The Love Witch (15)

Rachel Baker checks out this giallo inspired flick. Will it do the genre justice, or just fall flat?

Rachel Baker
20th March 2017

Ithink if I had any idea what The Love Witch was parodying, I probably would have enjoyed it a lot more. But I’m assuming everything of the variety has been lost in time for being utterly shit.

At moments you genuinely believe you’re watching a contemporary sequel to The Stepford Wives. And then suddenly a BMW X5 appears and the illusion is clumsily shattered. I would really love to know why Anna Biller wanted the entire mis-en-scene to be 70s inspired, other than the cars on the road.

Written and directed by Anna Biller, The Love Witch is hands down the weirdest film I’ve seen in years. Inspired by pulp novels of the 70s, and the colourful cinema that dominated the screen at the time, The Love Witch tells the story of Elaine, a modern day witch looking for love. There’s a big focus on the fact she’s not an evil witch, despite the fact she seems to be responsible for the death of so many around her, and the community she lives in is bizarrely aware but only vaguely unaccepting of her occult ways. I understand that all of this is meant to be a homage back to times been and gone, but I have to put my hands up and say I just didn’t get it.

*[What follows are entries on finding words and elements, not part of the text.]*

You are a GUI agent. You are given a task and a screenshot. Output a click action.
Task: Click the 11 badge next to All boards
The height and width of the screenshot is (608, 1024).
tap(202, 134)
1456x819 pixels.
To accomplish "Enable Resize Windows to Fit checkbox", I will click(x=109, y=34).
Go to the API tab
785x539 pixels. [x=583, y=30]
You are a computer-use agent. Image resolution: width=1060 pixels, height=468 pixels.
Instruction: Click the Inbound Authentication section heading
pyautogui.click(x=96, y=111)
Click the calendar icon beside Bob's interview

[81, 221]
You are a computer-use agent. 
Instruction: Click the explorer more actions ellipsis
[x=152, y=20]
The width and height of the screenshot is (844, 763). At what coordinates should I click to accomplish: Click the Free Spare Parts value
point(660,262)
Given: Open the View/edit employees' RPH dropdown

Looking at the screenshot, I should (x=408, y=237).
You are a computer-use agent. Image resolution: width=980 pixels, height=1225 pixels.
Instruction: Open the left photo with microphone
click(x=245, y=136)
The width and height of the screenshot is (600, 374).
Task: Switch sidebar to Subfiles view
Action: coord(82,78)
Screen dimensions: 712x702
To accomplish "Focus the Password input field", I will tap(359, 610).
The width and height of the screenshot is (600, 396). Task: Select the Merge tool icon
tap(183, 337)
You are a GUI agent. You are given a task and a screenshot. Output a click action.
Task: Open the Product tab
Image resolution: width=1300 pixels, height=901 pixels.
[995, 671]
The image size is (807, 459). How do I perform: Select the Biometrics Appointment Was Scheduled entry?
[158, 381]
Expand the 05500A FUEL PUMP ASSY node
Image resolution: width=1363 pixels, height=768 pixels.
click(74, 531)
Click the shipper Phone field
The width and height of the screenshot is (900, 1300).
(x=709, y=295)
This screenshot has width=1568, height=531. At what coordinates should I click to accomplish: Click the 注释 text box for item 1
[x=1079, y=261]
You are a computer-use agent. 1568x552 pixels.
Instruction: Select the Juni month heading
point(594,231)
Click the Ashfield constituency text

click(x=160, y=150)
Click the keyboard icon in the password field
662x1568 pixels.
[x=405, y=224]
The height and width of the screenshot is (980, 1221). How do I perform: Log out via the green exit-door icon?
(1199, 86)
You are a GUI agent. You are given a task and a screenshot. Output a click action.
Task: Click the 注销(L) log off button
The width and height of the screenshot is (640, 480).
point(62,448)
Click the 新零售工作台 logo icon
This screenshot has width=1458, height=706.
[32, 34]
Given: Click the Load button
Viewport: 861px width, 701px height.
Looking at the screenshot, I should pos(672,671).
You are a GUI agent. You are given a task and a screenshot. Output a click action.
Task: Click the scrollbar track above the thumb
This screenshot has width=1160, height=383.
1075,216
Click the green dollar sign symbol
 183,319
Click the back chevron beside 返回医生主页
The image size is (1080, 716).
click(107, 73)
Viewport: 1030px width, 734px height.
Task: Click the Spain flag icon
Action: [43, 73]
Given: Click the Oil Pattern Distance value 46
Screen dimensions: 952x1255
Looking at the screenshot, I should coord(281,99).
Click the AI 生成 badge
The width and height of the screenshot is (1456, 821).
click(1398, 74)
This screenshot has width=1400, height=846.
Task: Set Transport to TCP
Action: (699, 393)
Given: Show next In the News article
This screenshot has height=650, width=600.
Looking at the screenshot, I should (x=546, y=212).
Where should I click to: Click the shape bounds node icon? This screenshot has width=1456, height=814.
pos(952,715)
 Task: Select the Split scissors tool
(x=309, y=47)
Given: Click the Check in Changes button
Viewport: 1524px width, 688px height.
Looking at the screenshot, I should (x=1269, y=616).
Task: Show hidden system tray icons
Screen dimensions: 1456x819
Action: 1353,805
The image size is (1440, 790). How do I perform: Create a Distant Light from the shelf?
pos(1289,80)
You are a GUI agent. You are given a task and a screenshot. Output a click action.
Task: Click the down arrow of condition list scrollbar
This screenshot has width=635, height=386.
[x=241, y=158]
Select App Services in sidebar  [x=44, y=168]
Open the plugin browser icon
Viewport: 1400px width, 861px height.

"Written and directed by Anna Biller, The Love Witch is hands down the weirdest film I’ve seen in years"

I was in stitches at the parody of 70s cinematic conversation, especially between Elaine and other female characters. Awkward exchanges about used tampons and how to ‘get your man back’ make you think ‘Thank God’ for feminism or just any development in cinematic stock characters.

So the film was funny, but as someone who doesn’t understand the genre, I didn’t see how a two hour parody of a type of film we’d long said goodbye to was necessary, or enjoyable for the whole running time. It felt like a 45 minute skit gone on too long, resurrecting everything we should be proud to have left behind in film.